Chapter 19
IN THIS CHAPTER
Building a predictive analytics team
Setting the business objectives
Preparing your data
Sampling your data
Avoiding “garbage in, garbage out”
Creating quick victories
Fostering change in your organization
Building deployable models
Evaluating your model
Updating your model
This chapter discusses best practices in building predictive analytics models. You'll get a handle on the importance of defining the business objectives early on — and on getting the leaders of your business to champion your project.
To assemble your predictive analytics team, you'll need to recruit business analysts, data scientists, and information technologists. Regardless of their particular areas of expertise, your team members should be curious, engaged, motivated, and excited to dig as deep as necessary to make the project — and the business — succeed.
Business analysts serve as your domain experts (see Chapter 15): They provide the business-based perspective on which problems to solve — and give valuable insight on all business-related questions. Their experience and domain knowledge give them an intuitive savvy about what approaches might or might not work, on where to start and what to look at to get something going.
********
Task requirements:
a) In the predictive analytics chapter, recast the paragraph beginning "To assemble your predictive analytics team" as a short bulleted list that keeps its main facts.
b) Summarize the predictive analytics chapter in two sentences.
c) Carry on the predictive analytics chapter, beginning right after its final sentence about business analysts.

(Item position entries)
********
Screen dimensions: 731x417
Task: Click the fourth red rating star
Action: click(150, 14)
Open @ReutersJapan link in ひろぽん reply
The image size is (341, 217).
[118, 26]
********
Task-by-task answers:
a)
- Team roles to recruit: business analysts, data scientists, and information technologists.
- Qualities every member needs, whatever their expertise: curious, engaged, motivated, and excited to dig as deep as needed to make the project and the business succeed.

b) The chapter covers best practices for building predictive analytics models, including defining business objectives early and getting business leaders to champion the project. A team of business analysts, data scientists, and information technologists should be curious and motivated, and the business analysts act as domain experts who guide which problems to solve and how to start.

c)
Hiring analytical team members who understand your line of business will help you focus the building of your predictive analytics solutions on the desired business outcomes.
Data scientists can play an important role linking together the worlds of business and data to the technology and algorithms while following well-established methodologies that are proven to be successful. They have a big say in developing the actual models and their views will affect the outcome of your whole project. This role will require expertise in statistics such as knowledge of regression/non-regression analysis and cluster analysis. (Regression analysis is a statistical method that investigates the relationships between variables.) The role also requires the ability to correctly choose the right technical solutions for the business problem and the ability to articulate the business value of the outcome to the stakeholders.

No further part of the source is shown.